## [EXERCISE GOAL]
In the data below, the copy begins at the line containing "This screenshot has" and runs through the last line; repeat those lines exactly, minus the pictures.

++++++++++

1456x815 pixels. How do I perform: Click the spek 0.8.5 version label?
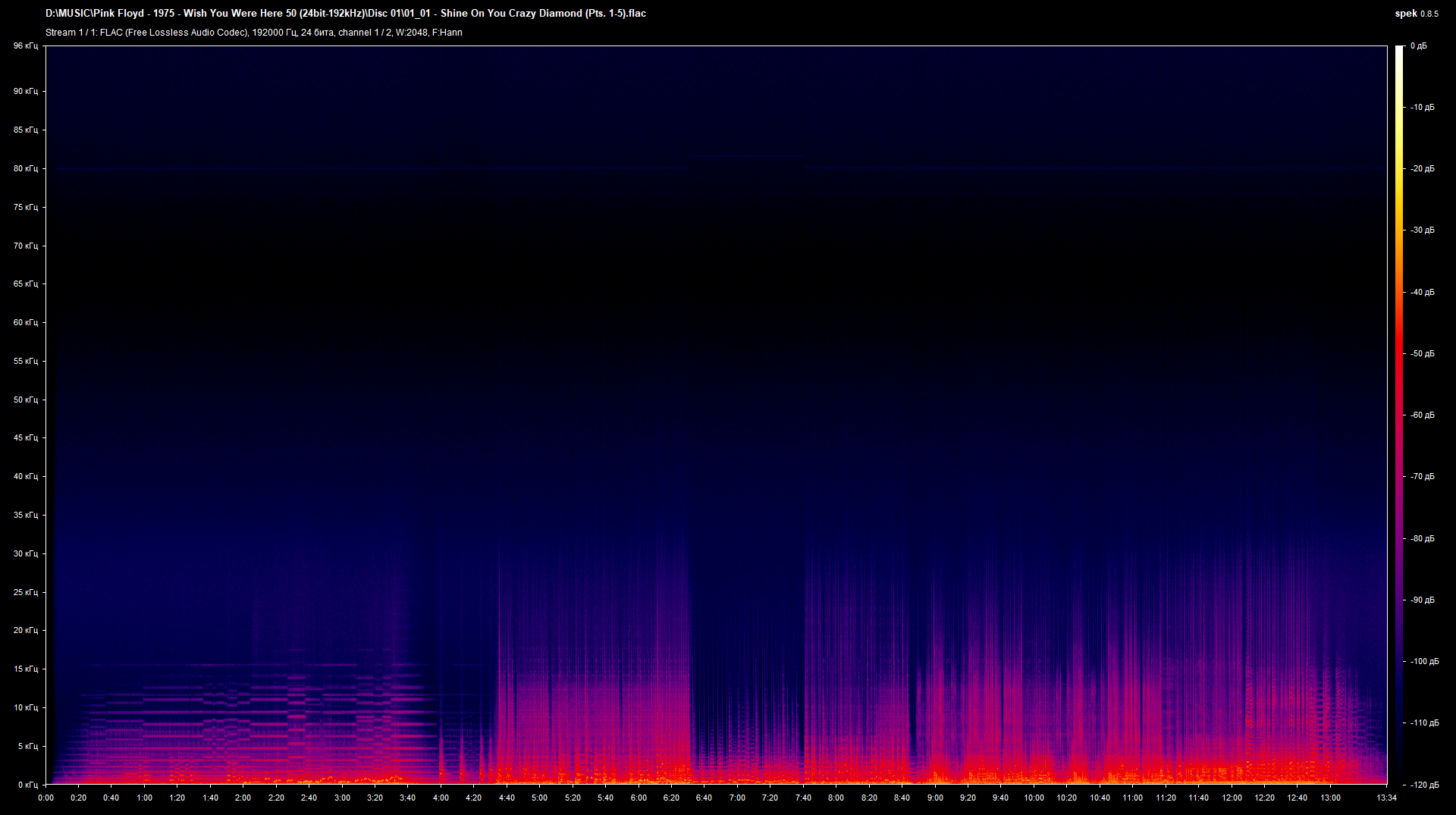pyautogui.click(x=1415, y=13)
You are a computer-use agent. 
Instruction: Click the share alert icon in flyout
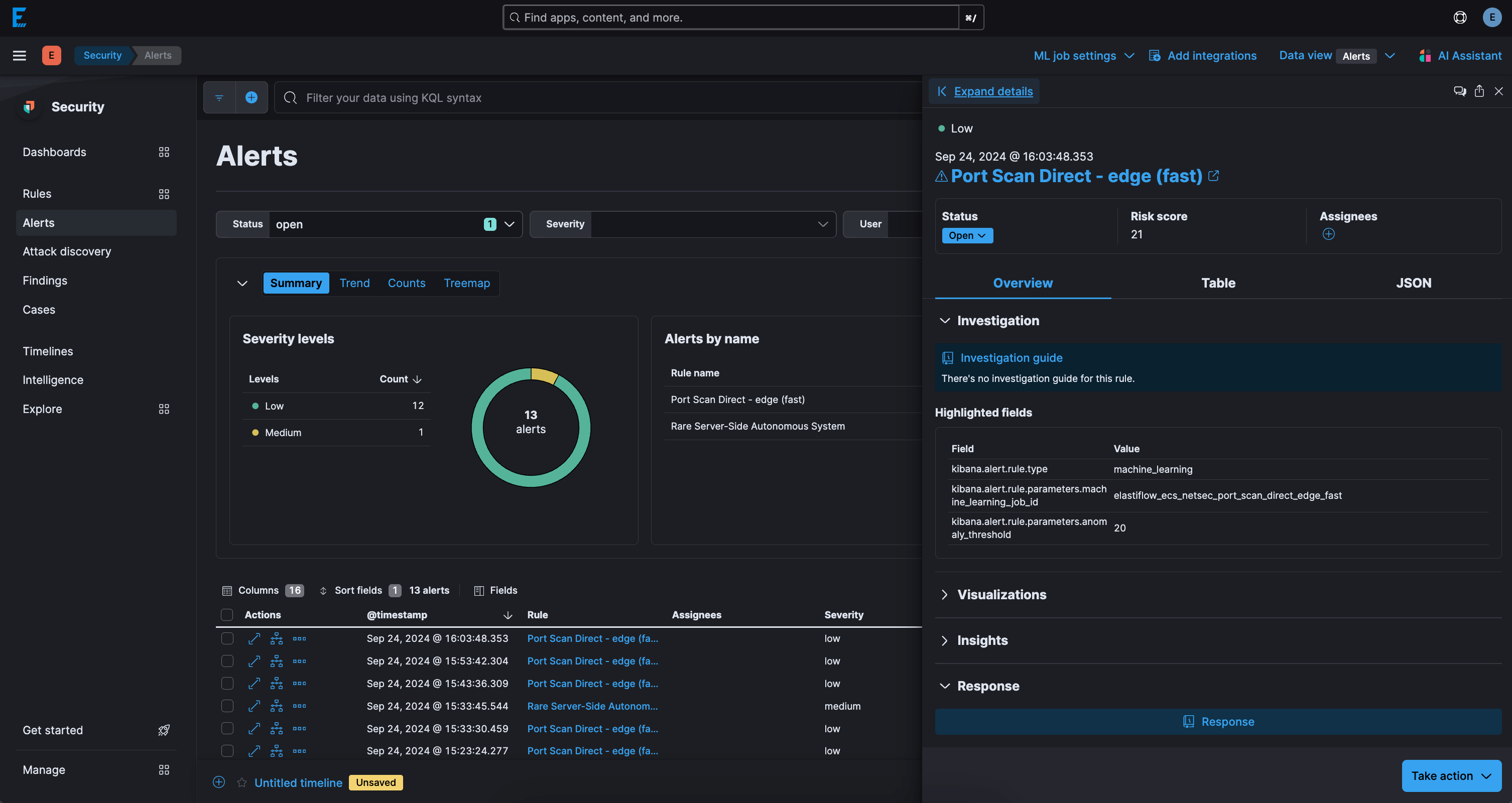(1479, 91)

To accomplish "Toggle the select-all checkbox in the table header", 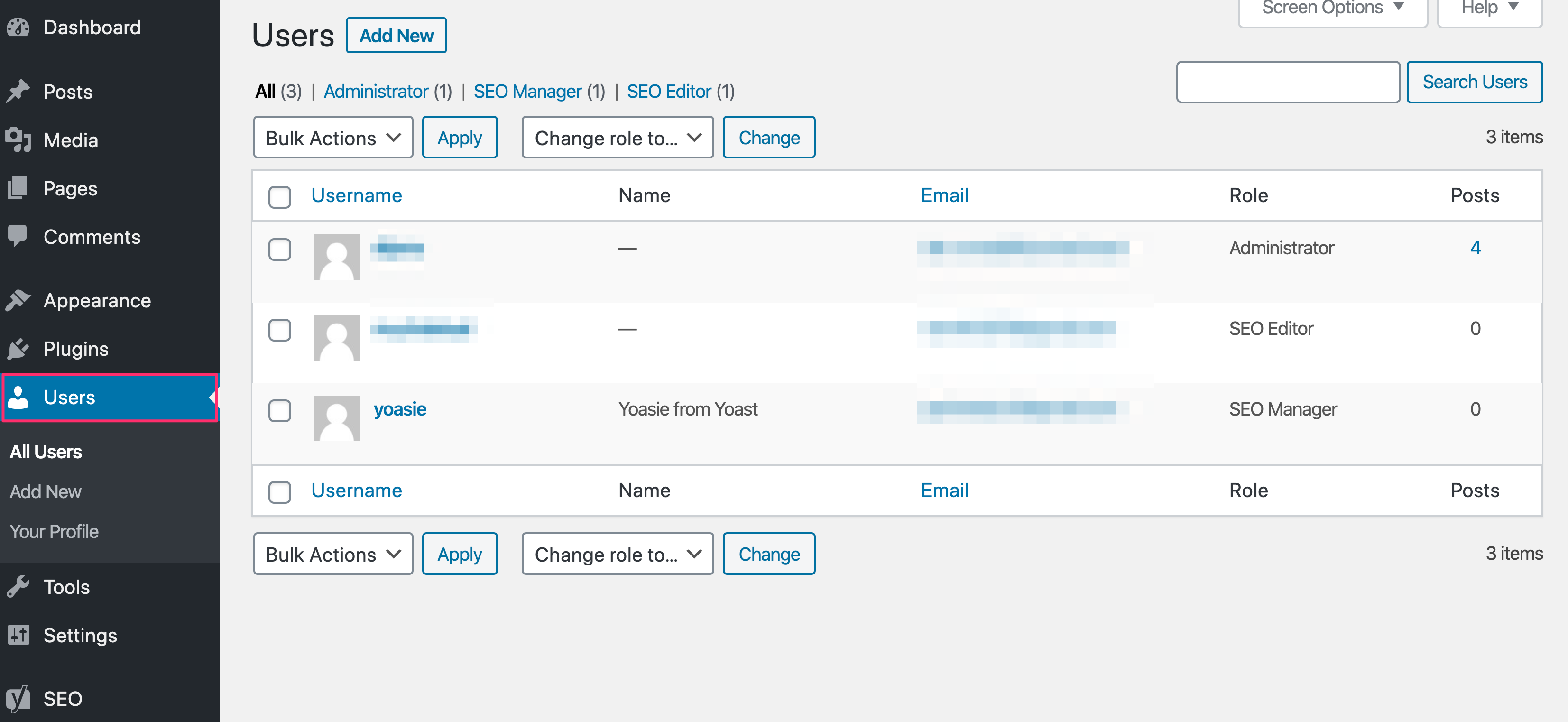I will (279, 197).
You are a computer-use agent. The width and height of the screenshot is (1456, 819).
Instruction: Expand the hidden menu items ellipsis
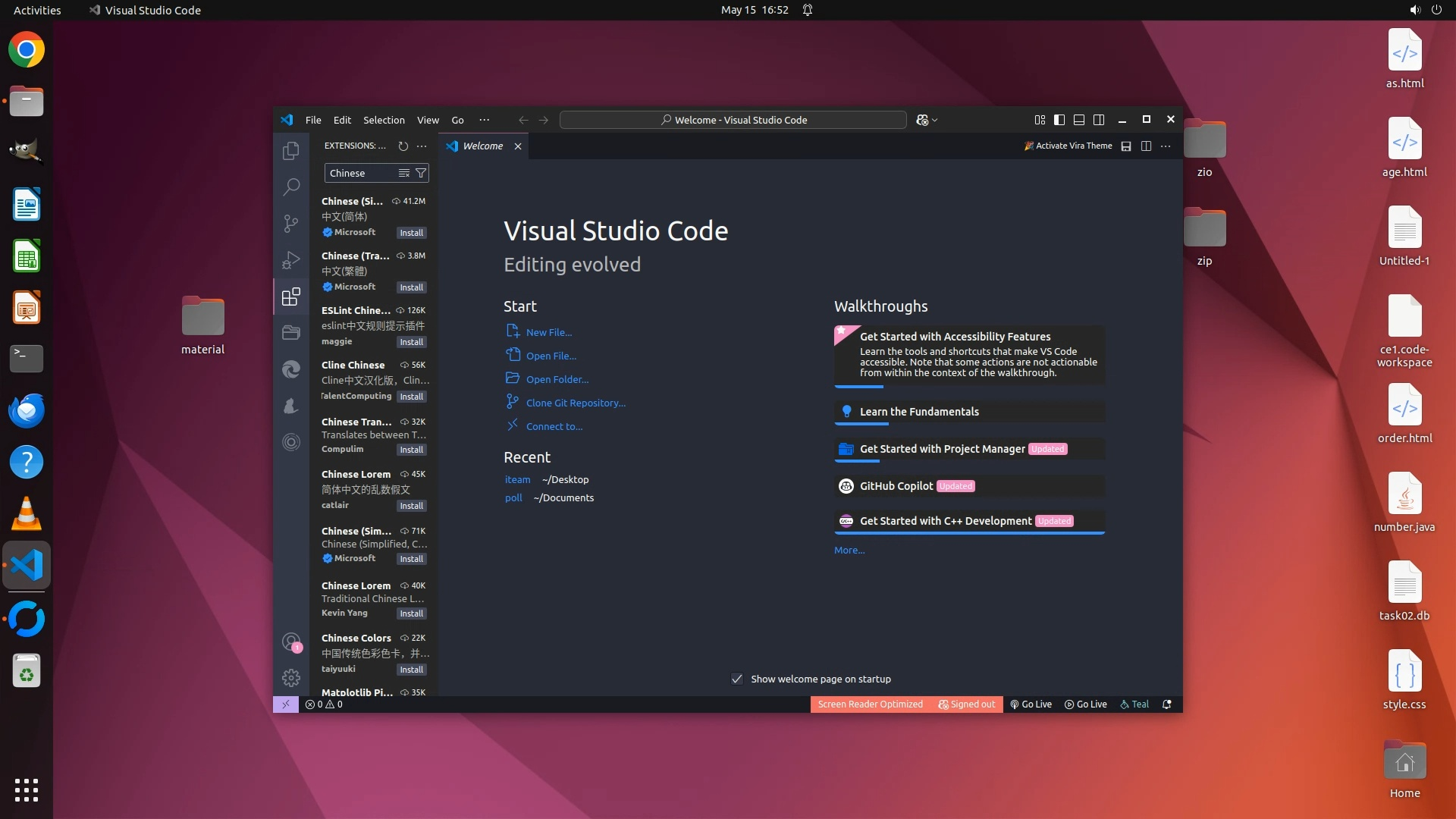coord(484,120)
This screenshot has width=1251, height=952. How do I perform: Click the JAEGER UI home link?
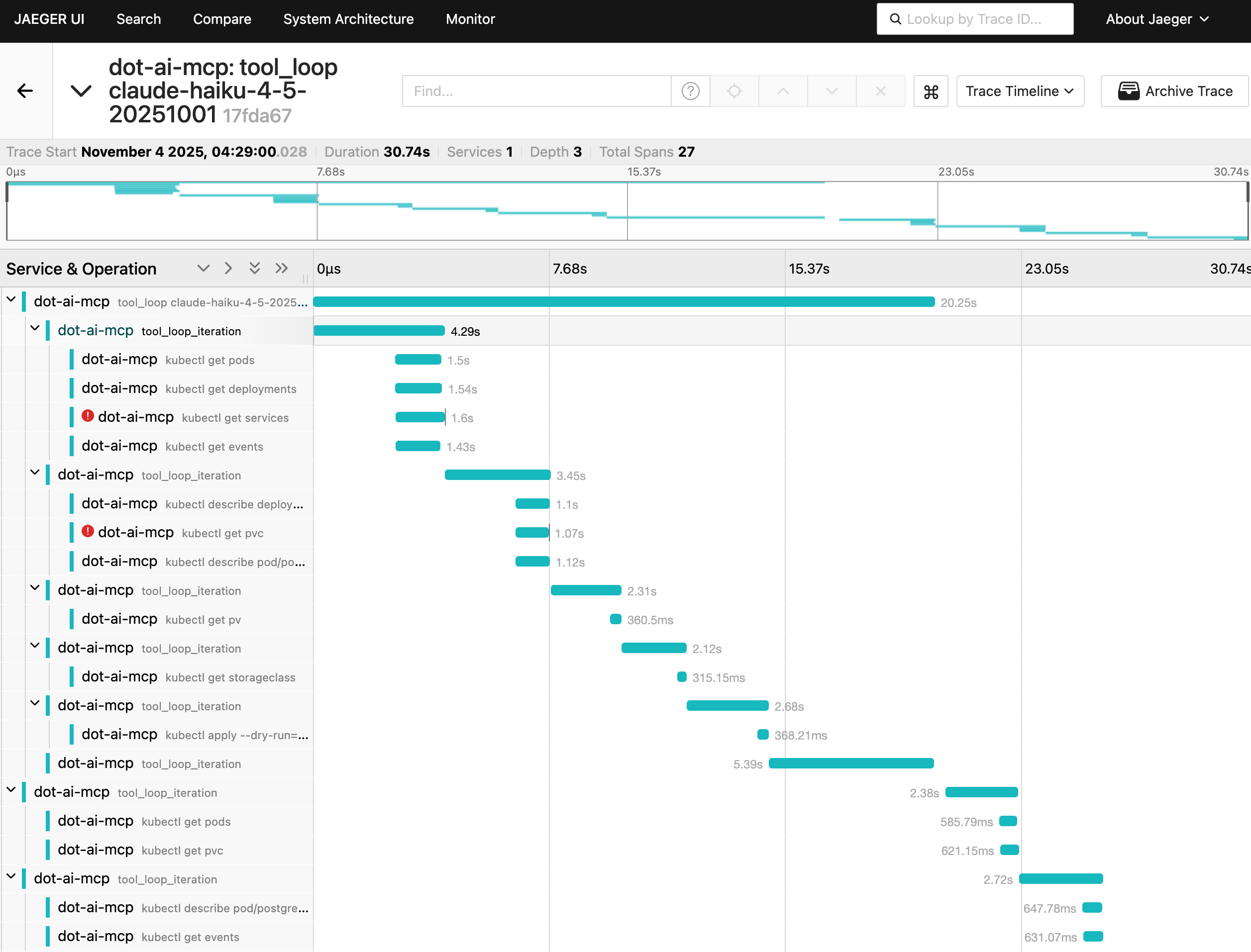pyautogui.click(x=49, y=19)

++++++++++

## [ANSWER TO THIS PROBLEM]
This screenshot has width=1251, height=952. How do I perform: Click the JAEGER UI home link?
pyautogui.click(x=49, y=19)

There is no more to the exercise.